Parágrafo único. Na hipótese do inciso II do caput deste artigo, o juiz será comunicado no prazo máximo de 24 (vinte e quatro) horas e decidirá, em igual prazo, sobre a manutenção ou a revogação da medida aplicada, devendo dar ciência ao Ministério Público concomitantemente.”
“Art. 22. ……………………………
………………………………………..
VIII – monitoração eletrônica, disponibilizando-se à vítima aplicação ou dispositivo de segurança que alerte sobre eventual aproximação do agressor.
………………………………………..
§ 5º (Revogado).
§ 6º A aplicação da medida prevista no inciso VIII do caput deste artigo terá prioridade nos casos em que houver descumprimento de medidas protetivas anteriormente impostas ou quando for verificado risco iminente à integridade física ou psicológica da vítima.
§ 7º Para a efetivação da medida prevista no inciso VIII do caput deste artigo, a autoridade competente promoverá a instalação do equipamento e instruirá o agressor sobre o seu funcionamento e as áreas de exclusão onde não poderá circular, conforme definido na decisão da autoridade judicial, devendo a ciência constar de termo nos autos.
§ 8º O sistema de monitoração eletrônica de que trata o inciso VIII do caput deste artigo deverá emitir alerta automático e simultâneo à vítima e à unidade policial mais próxima sempre que o agressor romper o perímetro de exclusão fixado judicialmente.

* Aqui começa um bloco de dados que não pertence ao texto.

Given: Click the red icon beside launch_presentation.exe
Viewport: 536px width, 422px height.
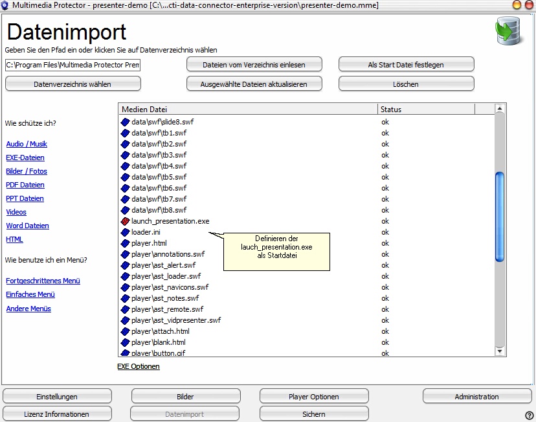Looking at the screenshot, I should click(126, 221).
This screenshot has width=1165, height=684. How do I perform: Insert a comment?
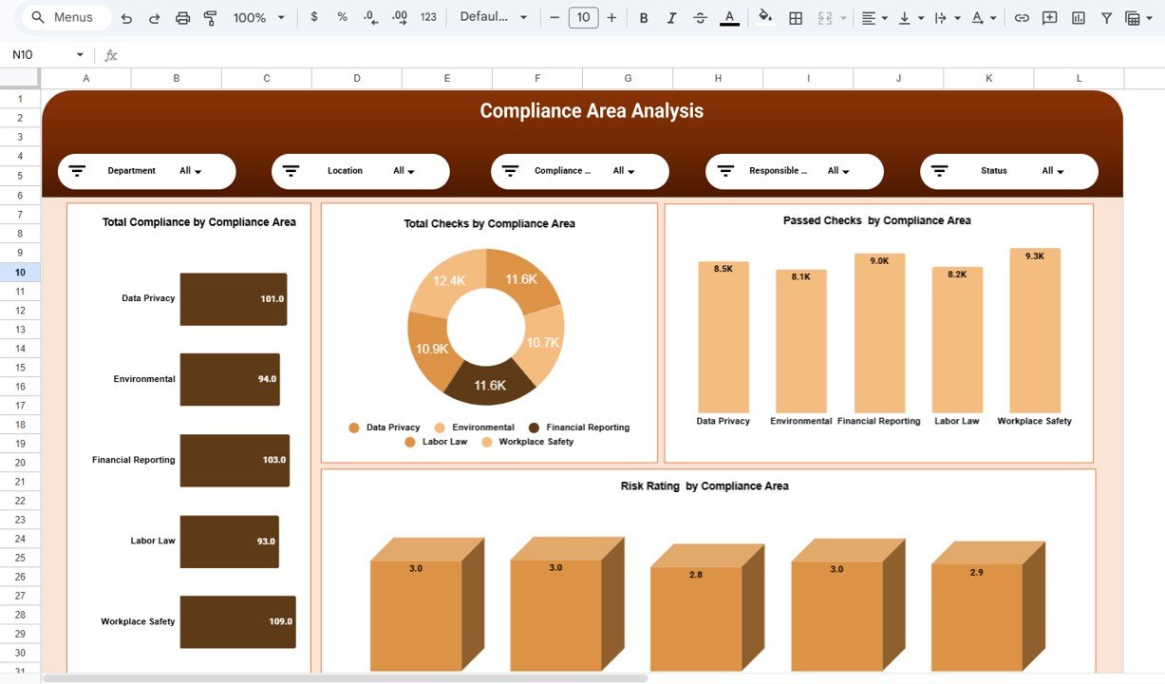click(x=1049, y=17)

§ 9º Nos casos previstos no § 6º deste artigo, a decisão judicial que deixar de aplicar a medida protetiva de monitoração eletrônica deverá apresentar fundamentação expressa quanto às razões da não aplicação da medida.” (NR)
“Art. 24-A. ………………………..
………………………………………..
§ 4º A pena será aumentada de 1/3 (um terço) até a metade se o descumprimento decorrer da violação das áreas de exclusão monitoradas eletronicamente ou da remoção, violação ou alteração do dispositivo de monitoração sem autorização judicial.” (NR)
“Art. 35. ……………………………
………………………………………..
Parágrafo único. As campanhas a que se refere o inciso IV do caput deste artigo deverão contemplar informações sobre procedimentos e abordagens policiais, prevenção à revitimização, funcionamento das medidas protetivas de urgência e mecanismos de monitoração eletrônica.” (NR)
“Art. 39. ……………………………
Parágrafo único. Na implementação das medidas estabelecidas nesta Lei, os entes federativos deverão observar, entre as prioridades de alocação de recursos, a aquisição e a manutenção de equipamentos de monitoração eletrônica para agressores e de dispositivos de segurança para as vítimas.” (NR)
Art. 3º O § 4º do art. 5º da Lei nº 13.756, de 12 de dezembro de 2018, passa a vigorar com a seguinte redação:
“Art. 5º …………………………….
………………………………………..
§ 4º No mínimo 6% (seis por cento) dos recursos empenhados do FNSP devem ser destinados a ações de enfrentamento da violência contra a mulher, incluído o custeio da aquisição e manutenção dos equipamentos de monitoração eletrônica dos agressores.” (NR)
Art. 4º O art. 3º da Lei nº 14.899, de 17 de junho de 2024, passa a vigorar com a seguinte redação:
“Art. 3º …………………………….
………………………………………..
IV – programa permanente e obrigatório de monitoração eletrônica de agressores e de acompanhamento de mulheres em situação de violência, como mecanismo de prevenção e proteção integral, nos termos da Lei nº 11.340, de 7 de agosto de 2006 (Lei Maria da Penha);
………………………………………..
VI – expansão da monitoração eletrônica do agressor com a finalidade de cumprir o disposto:
a) no § 6º do art. 22 da Lei nº 11.340, de 7 de agosto de 2006 (Lei Maria da Penha), especialmente quanto à disponibilização para a mulher em situação de violência de unidade portátil de rastreamento do agressor que viabilize a proteção da integridade física da mulher;
b) no art. 146-E da Lei nº 7.210, de 11 de julho de 1984 (Lei de Execução Penal).
………………………………………..” (NR)
Art. 5º Fica revogado o § 5º do art. 22 da Lei nº 11.340, de 7 de agosto de 2006 (Lei Maria da Penha).
Art. 6º Esta Lei entra em vigor na data de sua publicação.
Brasília, 9 de abril de 2026; 205º da Independência e 138º da República.